Haley Swindal is thrilled to be joining the Broadway company of Chicago! She recently appeared in Jekyll & Hyde on Broadway, The Secret Garden at Lincoln Center, as a guest soloist at Carnegie Hall with the NY Pops Orchestra. You can catch Haley in her one-woman show Get Happy: The Songs Of Judy & Liza on Friday July 26th at Feinstein's / 54 Below and in movie theatres starring opposite Brandon Routh in the live-action remake of Anastasia.
Swindal joins current Chicago cast members Veronica Dunne as Roxie Hart (through March 24), Amra-Faye Wright as Velma Kelly, Tom Hewitt as Billy Flynn, Raymond Bokhour as Amos Hart and R. Lowe as Mary Sunshine.
With a legendary book by Fred Ebb and Bob Fosse, music by John Kander and lyrics by Fred Ebb, Chicago is now the #1 longest-running American musical in Broadway history.
Produced by Barry and Fran Weissler, Chicago is the winner of six 1997 Tony Awards including Best Musical Revival and the Grammy Award for Best Musical Cast Recording.
Directed by Tony Award winner Walter Bobbie and choreographed by Tony Award winner Ann Reinking, Chicago features set design by John Lee Beatty, costume design by Tony Award winner William Ivey Long, lighting design by Tony Award winner Ken Billington, sound design by Scott Lehrer and casting by Stewart/Whitley.

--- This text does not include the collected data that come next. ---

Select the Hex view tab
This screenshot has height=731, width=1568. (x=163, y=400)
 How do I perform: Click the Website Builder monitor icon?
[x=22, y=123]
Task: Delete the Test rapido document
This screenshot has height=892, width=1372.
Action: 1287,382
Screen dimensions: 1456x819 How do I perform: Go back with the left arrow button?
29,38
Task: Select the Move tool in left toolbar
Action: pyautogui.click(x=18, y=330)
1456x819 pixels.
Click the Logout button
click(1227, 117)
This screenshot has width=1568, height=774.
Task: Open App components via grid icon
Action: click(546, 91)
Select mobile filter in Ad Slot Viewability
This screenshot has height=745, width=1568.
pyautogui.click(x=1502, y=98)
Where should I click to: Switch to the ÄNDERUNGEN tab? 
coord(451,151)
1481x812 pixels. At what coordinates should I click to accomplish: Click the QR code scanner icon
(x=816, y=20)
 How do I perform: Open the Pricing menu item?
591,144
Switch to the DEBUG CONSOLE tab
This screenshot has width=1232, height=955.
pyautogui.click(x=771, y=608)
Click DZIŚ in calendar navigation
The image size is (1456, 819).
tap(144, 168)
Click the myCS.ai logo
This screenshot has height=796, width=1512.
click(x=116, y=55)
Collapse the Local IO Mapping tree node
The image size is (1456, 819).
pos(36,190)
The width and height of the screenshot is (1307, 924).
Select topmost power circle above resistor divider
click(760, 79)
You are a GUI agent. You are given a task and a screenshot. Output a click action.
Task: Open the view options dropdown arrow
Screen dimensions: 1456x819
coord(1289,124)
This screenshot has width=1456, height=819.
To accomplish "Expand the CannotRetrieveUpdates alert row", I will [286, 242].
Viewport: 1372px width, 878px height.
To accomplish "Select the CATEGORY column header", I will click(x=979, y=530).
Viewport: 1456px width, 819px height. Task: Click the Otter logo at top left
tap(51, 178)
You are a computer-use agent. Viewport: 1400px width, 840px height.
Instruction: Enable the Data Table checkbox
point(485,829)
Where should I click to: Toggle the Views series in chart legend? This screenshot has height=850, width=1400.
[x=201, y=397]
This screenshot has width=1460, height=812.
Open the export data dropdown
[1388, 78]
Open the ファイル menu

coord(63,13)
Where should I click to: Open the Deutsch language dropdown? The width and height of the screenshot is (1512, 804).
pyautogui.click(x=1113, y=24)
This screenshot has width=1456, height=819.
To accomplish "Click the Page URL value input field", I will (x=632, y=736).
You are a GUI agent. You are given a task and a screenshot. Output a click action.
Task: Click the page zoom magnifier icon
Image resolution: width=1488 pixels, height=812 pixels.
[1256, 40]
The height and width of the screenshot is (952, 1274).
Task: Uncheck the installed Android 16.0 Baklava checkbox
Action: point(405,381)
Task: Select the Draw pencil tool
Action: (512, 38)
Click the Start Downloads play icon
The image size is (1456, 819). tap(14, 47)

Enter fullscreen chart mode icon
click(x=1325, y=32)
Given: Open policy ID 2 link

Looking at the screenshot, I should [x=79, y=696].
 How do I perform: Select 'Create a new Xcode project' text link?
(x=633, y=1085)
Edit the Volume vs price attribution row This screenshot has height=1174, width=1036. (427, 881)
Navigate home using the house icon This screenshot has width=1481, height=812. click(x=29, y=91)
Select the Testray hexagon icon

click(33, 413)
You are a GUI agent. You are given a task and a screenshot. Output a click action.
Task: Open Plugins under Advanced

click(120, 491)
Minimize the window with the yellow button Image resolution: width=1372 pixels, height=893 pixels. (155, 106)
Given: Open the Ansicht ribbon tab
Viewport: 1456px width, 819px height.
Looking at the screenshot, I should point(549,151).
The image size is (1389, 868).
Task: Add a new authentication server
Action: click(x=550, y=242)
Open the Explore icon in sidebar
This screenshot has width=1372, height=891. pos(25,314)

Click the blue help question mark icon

Set amidst the razzle-dazzle decadence of the 1920s, Chicago is the story of Roxie Hart, a housewife and nightclub dancer who murders her on-the-side lover after he threatens to walk out on her. Desperate to avoid conviction, she dupes the public, the media and her rival cellmate, Velma Kelly, by hiring Chicago's slickest criminal lawyer to transform her malicious crime into a barrage of sensational headlines, the likes of which might just as easily be ripped from today's tabloids.